= Cornahaia =

Townland in County Cavan, Ireland

Cornahaia (Irish derived place name, Corr na hÁithe meaning 'The Round Hill of the Lime-Kiln') is a townland in the civil parish of Kildallan, barony of Tullyhunco, County Cavan, Ireland.

==Geography==
Cornahaia is bounded on the west by Drumercross and Ned, Tullyhunco townlands, on the east by Killygar, Laheen and Tonaloy townlands, on the south by Ballynamony townland and on the north by Derrinlester and Raleagh townlands. Its chief geographical features are streams and a spring well. Minor public roads and rural lanes traverse Cornahaia. The townland covers 139 acres.

==History==
The Ulster Plantation Baronial map of 1609 depicts the name as Cornahaha. Until the 18th century, the present-day townland of Cornasker formed part of Cornahaia. The Ulster Plantation grants of 1611 spell the townland name as Cornahah. A 1615 lease spells the name as Cornehae. A 1629 inquisition spells the name as Cornehae. A 1631 grant spells the name as Cornehae. The 1652 Commonwealth Survey spells the townland as Cornehah.

From medieval times up to the early 1600s, the land belonged to the McKiernan Clan. In the Plantation of Ulster in 1609, the lands of the McKiernans were confiscated, but some were later regranted to them. In the Plantation of Ulster grant dated 4 June 1611, King James VI and I granted 400 acres (160 hectares) or 7 poles (a poll is the local name for townland) of land in Tullyhunco at an annual rent of £4 5s. 4d., to Bryan McKearnan, gentleman, comprising the modern-day townlands of Clontygrigny, Cornacrum, Cornahaia, Derrinlester, Dring, Drumlarah, Ardlougher and Kiltynaskellan. Under the terms of the grant, McKearnan was obliged to build a house on this land. Brian 'Bán' Mág Tighearnán (anglicized 'Blonde' Brian McKiernan) was chief of the McKiernan Clan of Tullyhunco, County Cavan, Ireland, from 1588 until his death on 4 September 1622. In a visitation by George Carew, 1st Earl of Totnes, in autumn 1611, it was recorded that McKyernan was removed to his proportion and is about building a house. On 23 March 1615, Mág Tighearnán granted James Craig a lease on these lands. On 14 March 1630, an Inquisition of King Charles I of England held in Cavan Town stated that Brian bane McKiernan died on 4 September 1622, and his lands comprising seven poles and three pottles in Clonkeen, Clontygrigny, Cornacrum, Derrinlester, Dring, Killygorman, Kiltynaskellan and Mullaghdoo went to his nearest relatives. The most likely inheritors are Cahill, son of Owen McKiernan; Brian, son of Turlough McKiernan and Farrell, son of Phelim McKiernan, all aged over 21 and married. On 26 April 1631, a re-grant was made to Sir James Craige, which included the lands of Cornehae, which also included sub-divisions in the townland called Knocktullester, Carlea, Corneskear and Aghacarneagh. Sir James Craig died in the siege of Croaghan Castle on 8 April 1642. His land was inherited by his brother John Craig of Craig Castle, County Cavan and of Craigston, County Leitrim, who was chief doctor to both King James I and Charles I.
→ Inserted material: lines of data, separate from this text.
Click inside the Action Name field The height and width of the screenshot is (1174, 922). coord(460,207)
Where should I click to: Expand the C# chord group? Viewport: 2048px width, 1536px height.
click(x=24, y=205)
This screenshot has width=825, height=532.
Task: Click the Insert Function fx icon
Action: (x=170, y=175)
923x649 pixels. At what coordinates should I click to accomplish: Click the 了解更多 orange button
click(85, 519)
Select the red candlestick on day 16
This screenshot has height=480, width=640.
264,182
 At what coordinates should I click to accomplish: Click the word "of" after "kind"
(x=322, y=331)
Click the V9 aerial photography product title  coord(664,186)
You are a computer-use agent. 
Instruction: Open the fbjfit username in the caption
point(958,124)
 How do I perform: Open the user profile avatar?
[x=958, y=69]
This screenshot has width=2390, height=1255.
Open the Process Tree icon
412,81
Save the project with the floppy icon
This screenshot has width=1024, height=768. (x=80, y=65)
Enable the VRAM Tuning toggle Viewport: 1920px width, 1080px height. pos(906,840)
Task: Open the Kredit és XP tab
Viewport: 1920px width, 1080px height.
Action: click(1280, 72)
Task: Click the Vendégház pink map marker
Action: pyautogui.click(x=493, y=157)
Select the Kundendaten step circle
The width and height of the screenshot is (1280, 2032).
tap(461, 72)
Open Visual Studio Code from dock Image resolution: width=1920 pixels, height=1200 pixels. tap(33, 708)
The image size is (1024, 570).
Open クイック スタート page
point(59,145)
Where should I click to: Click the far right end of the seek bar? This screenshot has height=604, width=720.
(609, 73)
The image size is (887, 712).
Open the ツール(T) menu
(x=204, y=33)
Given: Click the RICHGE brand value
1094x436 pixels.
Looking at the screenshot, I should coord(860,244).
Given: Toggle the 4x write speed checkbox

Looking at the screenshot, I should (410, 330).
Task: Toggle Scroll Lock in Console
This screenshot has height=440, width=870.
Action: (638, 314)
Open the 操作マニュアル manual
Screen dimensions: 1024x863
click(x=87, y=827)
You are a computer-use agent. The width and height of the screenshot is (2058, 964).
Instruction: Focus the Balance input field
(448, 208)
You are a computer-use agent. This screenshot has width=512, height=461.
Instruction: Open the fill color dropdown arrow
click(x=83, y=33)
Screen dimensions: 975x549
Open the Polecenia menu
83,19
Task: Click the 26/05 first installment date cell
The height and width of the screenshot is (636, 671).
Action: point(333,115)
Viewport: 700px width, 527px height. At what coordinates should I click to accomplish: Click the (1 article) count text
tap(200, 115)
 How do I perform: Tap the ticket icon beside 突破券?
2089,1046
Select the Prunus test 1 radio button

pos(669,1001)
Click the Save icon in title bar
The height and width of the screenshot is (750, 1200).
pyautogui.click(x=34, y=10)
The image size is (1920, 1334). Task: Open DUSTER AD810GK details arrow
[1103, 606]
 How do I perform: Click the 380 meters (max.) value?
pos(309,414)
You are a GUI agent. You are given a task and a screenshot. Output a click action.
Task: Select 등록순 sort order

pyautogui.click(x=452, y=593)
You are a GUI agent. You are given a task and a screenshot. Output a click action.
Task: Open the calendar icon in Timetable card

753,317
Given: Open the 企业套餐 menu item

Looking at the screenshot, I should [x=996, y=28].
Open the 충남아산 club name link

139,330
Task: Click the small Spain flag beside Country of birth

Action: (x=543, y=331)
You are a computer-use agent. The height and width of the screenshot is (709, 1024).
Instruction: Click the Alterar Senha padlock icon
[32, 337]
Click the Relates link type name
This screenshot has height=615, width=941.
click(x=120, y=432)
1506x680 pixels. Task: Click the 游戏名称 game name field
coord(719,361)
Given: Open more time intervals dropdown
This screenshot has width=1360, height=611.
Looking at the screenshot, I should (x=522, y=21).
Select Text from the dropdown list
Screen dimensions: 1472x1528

After the Irish Rebellion of 1641 concluded, the rebels vacated the land, and the 1652 Commonwealth Survey lists the townland as belonging to James Thornton.

The 1790 Cavan Carvaghs list spells the townland name as Cornaha.

The Cornahaia Valuation Office Field books are available for May 1838.

In the 19th century, the landlord of Cornahaia was the Reverend Francis Saunderson (b.1786), who was Church of Ireland rector of Kildallan from 1828 until his death on 22 December 1873.

Griffith's Valuation of 1857 lists ten landholders in the townland.

==Census==

| Year | Population | Males | Females | Total Houses | Uninhabited |
|---|---|---|---|---|---|
| 1841 | 54 | 33 | 21 | 10 | 0 |
| 1851 | 53 | 31 | 22 | 8 | 0 |
| 1861 | 34 | 18 | 16 | 8 | 0 |
| 1871 | 32 | 19 | 13 | 6 | 0 |
| 1881 | 34 | 20 | 14 | 5 | 0 |
| 1891 | 30 | 18 | 12 | 5 | 1 |

In the 1901 census of Ireland, four families were listed in the townland.

In the 1911 census of Ireland, five families were listed in the townland.